The president and CEO of Canada’s biggest toy and baby product store invited Canadian fashion mogul Joe Mimran for lunch.
“It was a catch-up lunch but we started talking about the store’s apparel,” says Mimran, the designer behind Club Monaco and Joe Fresh.
“He was just asking for my advice ? but I said, ‘Let me put something together and let’s see if we can reimagine the entire department.””
They met again a couple weeks later, this time with the designer and CEO’s senior teams and it was like “lightning was striking all over the room,” Bertrand says. “There were tons of ideas.”
More than a year – and a pandemic – later, Rise Little Earthling launches Monday in Toys “R” Us stores and online.
The new clothing line combines Mimran’s accessible style with a playful toy store-inspired quality, the retailer says.
It couldn’t come at a better time, experts say.
After months of pandemic-related store closures, the new apparel could spur sales for the toy store, they say.
It could also help put the Canadian retail chain on a more solid footing for the future, something industry watchers say has been needed since its American counterpart filed for bankruptcy protection and shuttered all its U.S. stores in 2018.
“Toys ‘R’ Us Canada is in an interesting spot because they don’t have the buying clout and the buying leverage that they used to have with the big mothership in the U.S.,” retail analyst Bruce Winder says.
“More and more of the toy business is with stores like Walmart and Amazon and now increasingly Costco and Mastermind. Toys ‘R’ Us is still a major player but they’re probably losing market share.”
A clothing line may not be a silver bullet, but he says apparel has “astronomical” margins compared to toys and would help bolster the retail chain’s bottom line.
Finding freedom from clutter and overstuffed closets
The collection for newborns to age six includes play, party, swim and sleep wear and features organic cotton, cheerful artwork and a subdued colour palette, the retailer says.
“To be able to create a brand from scratch in such a full sweeping way, where you not only design the apparel and create the brand but you also get to do all of the imagery and positioning of the brand ? it’s really a dream project,” Mimran says.
“We wanted to design what consumers are looking for in a brand today, and it’s about tapping into the consumer zeitgeist.”
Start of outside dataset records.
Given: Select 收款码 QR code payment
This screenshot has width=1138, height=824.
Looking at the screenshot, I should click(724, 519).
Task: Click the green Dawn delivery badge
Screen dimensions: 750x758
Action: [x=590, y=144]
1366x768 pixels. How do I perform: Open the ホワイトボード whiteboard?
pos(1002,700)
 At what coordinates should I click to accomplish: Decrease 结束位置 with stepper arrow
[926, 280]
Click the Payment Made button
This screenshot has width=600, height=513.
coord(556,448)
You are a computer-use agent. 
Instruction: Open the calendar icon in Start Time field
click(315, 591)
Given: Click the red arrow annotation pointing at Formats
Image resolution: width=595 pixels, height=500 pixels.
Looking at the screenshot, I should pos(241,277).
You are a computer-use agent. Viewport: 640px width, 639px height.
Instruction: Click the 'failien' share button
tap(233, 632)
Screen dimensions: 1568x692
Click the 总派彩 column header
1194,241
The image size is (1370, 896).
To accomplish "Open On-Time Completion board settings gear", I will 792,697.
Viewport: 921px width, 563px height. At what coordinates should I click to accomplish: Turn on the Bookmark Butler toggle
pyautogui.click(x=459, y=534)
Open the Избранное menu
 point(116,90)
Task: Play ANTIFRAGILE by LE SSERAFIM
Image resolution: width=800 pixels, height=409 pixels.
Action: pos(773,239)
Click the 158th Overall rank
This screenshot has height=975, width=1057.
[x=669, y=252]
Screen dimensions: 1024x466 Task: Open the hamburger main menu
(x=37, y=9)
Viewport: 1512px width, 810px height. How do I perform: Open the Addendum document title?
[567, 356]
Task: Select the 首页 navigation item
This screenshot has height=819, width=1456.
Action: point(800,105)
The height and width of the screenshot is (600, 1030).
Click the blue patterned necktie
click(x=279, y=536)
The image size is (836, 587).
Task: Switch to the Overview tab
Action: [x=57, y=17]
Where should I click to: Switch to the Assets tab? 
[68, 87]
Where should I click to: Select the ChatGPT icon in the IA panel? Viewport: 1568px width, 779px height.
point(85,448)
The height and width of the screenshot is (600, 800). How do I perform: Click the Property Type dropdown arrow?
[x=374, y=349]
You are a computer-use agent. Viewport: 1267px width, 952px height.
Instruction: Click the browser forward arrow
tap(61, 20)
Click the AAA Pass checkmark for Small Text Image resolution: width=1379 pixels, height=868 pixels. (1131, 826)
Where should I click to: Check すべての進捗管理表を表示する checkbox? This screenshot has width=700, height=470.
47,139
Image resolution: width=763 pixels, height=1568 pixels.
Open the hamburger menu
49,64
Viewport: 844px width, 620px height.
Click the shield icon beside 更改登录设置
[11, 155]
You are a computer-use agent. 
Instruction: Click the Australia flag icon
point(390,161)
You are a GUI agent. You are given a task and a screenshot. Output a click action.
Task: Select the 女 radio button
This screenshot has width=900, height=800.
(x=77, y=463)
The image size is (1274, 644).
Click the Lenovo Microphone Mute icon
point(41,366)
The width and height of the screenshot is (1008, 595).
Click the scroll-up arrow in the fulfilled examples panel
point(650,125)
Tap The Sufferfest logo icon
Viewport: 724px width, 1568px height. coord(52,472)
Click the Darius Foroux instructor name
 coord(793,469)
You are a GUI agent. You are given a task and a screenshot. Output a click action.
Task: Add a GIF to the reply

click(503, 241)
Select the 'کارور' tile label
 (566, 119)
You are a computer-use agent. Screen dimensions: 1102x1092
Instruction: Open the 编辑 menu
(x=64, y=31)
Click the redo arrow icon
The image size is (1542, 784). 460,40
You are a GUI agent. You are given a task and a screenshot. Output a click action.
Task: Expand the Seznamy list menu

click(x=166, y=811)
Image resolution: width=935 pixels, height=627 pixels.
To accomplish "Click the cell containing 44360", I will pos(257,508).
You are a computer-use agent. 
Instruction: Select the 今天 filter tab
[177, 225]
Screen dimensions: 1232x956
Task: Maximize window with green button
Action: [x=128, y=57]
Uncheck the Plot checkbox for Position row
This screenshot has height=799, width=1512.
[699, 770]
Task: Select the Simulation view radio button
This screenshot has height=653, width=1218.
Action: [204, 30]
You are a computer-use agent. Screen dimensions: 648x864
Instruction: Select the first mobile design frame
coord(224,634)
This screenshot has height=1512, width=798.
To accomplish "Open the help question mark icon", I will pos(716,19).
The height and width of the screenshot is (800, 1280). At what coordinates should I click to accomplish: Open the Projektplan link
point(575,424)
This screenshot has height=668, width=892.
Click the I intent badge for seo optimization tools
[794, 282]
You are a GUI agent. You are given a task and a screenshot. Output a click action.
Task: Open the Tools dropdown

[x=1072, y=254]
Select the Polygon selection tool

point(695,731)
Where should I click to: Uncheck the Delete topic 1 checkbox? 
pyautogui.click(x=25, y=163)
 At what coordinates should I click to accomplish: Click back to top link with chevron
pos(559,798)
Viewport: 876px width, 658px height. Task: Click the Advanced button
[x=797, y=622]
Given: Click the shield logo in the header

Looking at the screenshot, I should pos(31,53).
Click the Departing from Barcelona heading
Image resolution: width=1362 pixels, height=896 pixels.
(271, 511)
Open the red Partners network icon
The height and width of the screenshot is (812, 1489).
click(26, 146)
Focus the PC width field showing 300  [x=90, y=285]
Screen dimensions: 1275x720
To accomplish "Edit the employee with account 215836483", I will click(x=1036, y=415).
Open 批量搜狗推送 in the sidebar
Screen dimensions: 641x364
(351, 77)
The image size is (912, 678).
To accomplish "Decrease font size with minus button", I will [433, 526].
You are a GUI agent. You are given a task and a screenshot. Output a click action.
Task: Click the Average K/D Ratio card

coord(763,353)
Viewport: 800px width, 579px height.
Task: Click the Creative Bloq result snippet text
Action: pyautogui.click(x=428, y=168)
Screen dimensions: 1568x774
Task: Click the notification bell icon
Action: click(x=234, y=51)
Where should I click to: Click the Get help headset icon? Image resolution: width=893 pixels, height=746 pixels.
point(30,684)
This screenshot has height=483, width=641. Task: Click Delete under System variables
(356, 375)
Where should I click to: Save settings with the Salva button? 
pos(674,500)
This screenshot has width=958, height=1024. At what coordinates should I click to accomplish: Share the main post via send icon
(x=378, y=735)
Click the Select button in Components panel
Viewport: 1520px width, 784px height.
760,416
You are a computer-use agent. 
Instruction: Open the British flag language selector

The brand was inspired by such themes as future leaders, kindness and social consciousness, with the goal of producing ethically sourced sustainable clothing with limited packaging, soft fabrics, comfortable fits and playful graphics, he says.
The result is an apparel line that matches the look and feel of an upscale brand but at a more popular price point, Mimran says. For example, organic cotton leggings are $8 while a ribbed romper is $12.
“If you look at the designer or indie kids market, it has this kind of beat to it but at triple the price,” he says. “It will feel like your shopping in a high-end boutique but without those prices.”
The clothing line is being made in factories in India with the “highest ethical standards,” Mimran says.
“We kept it to very few factories in India mostly. These are large factories that have a very vertical setup where we know where the cotton is coming from.”
The retail chain’s aspirations with the Rise Little Earthing brand don’t stop with clothes.
It’s just the start of a potential expansion into new categories, Bertrand says.
“We’re going to be looking to dramatically expand the brand as we go forward,” he says. “So certainly apparel is our first foray but we are looking at other categories ? like home and pet are other targeted areas that will be coming.”
But some retail watchers say Toys “R’ Us should strengthen its toy and baby products business before venturing into new categories.
“My initial advice would be let’s get your house in order first,” says Tandy Thomas, an associate professor in the Smith School of Business at Queen’s University. “They should really understand parents and kids and get that right.”
The new clothing line is “right on the mark” with what Millennial parents are looking for, she says.
“But a concern would be there’s a corner of the store with this beautiful, sustainable clothing in muted color tones and then parents turn around and it’s just regular old Toys ‘R’ Us with big colorful plastic things,” Thomas says.
While the category expansion will help boost sales, Winder says the toy store will need to do more to compete with Amazon and Walmart.
“It’s not going to be their saviour in terms of turning the business around and getting new customers,” he says. “For that, they need to create a destination for play. It has to be experiential and fun to shop. There’s got to be something you can’t get online or in other stores.”
Thomas echoed those thoughts: “The store could be more like a Chapters or an Indigo. Those are also big box spaces but they’re designed in such a way to promote engaging with the products and engaging with the environment.”